Nonfiction.fr - Les collectivités locales, dont le rôle en matière de culture est croissant, souffrent d'un manque de soutien de l'État, dites-vous. Si elles ont acquis davantage de responsabilités mais pas davantage d'aides financières, l'autonomie gagnée est-elle une autonomie en trompe-l'oeil ? Même les antennes régionales des grands musées, comme le Centre Pompidou à Metz, sont subventionnées par l'État à la marge seulement...

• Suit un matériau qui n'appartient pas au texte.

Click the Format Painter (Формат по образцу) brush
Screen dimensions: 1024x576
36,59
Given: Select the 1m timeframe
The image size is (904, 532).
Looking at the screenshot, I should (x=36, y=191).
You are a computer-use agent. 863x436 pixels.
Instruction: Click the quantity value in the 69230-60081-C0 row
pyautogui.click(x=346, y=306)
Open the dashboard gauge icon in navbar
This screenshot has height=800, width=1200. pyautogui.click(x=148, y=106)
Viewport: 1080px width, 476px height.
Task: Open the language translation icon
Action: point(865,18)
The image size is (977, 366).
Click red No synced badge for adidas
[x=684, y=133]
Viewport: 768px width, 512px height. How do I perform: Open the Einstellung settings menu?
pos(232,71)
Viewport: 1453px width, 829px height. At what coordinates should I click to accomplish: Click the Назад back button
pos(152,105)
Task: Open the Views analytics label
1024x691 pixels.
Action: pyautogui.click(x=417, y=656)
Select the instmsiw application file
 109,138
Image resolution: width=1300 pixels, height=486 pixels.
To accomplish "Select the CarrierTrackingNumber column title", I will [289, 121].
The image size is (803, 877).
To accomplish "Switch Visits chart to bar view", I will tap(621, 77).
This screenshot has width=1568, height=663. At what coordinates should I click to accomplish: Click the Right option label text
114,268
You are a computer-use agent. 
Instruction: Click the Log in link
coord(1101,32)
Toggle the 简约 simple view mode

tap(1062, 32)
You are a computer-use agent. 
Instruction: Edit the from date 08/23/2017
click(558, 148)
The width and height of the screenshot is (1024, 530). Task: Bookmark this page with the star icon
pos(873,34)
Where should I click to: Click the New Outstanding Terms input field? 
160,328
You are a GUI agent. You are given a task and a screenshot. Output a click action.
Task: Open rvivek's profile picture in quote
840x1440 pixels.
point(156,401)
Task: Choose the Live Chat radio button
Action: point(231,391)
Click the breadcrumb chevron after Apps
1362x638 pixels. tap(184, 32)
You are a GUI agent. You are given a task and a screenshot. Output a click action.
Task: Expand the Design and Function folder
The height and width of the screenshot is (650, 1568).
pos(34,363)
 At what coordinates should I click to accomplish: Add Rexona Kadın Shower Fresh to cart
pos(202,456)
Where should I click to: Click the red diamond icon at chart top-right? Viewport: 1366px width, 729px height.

M. Emmanuel Wallon - Le Centre Pompidou à Metz est surtout payé par la communauté urbaine Metz-Métropole avec un soutien de la région et de la ville, ainsi qu'un investissement de la part du département. Ce que l'institution centrale – le Centre Pompidou – apporte, ce sont ses collections et son savoir-faire, et aussi une direction qui garde la main sur la programmation d'ensemble de l'équipement même si le choix des expositions est quand même fait en concertation avec les responsables locaux et le directeur du centre de Metz. Je pense que le Louvre ira dans le même sens. On a plus affaire à une délocalisation qu'à une véritable décentralisation impliquant un partenariat et un engagement réciproque. Je serai plus sévère vis-à-vis du musée mobile récemment lancé par Alain Seban, le président du Centre Pompidou, qui me semble être un gadget, si on considère que c'est la réponse que l'Etat a trouvé à une demande de plus grande décentralisation de l'art contemporain et d'un meilleure partenariat des régions. Certes, le musée du Louvre à Lens et le Centre Georges Pompidou à Metz seront sûrement des réussites du point de vue de la fréquentation. Le centre Pompidou de Metz est déjà une réussite sur le plan de son architecture et de la qualité des expositions. Mais on reste prisonnier d'une vision d'aménagement par le haut où c'est l'Etat qui octroie un certain nombre de bijoux de famille à des collectivités qui sont priées de mettre la main à la poche pour financer l'essentiel. Je ne parlerai pas de développement concerté, je ne parlerai pas de plan d'ensemble. On peut imaginer que d'autres villes soient demain candidates pour accueillir des succursales de nouveaux établissements de l'Etat. Peut être qu'un jour, si elle ouvre ses portes, la Maison de l'Histoire de France aura aussi une succursale à Perpignan ou à Marne-la-Vallée. En attendant, il serait peut-être plus juste de se demander quels sont les besoins effectifs d'accompagnement des collectivités territoriales dans leurs efforts. Après tout, elles ont déjà formulé des réponses sur le terrain de l'art contemporain, de la création artistique, du spectacle vivant, de la restauration du patrimoine. Elles ont plus besoin de méthodes, de partenariats et de crédits pérennes que de grandes manifestations flamboyantes deci delà.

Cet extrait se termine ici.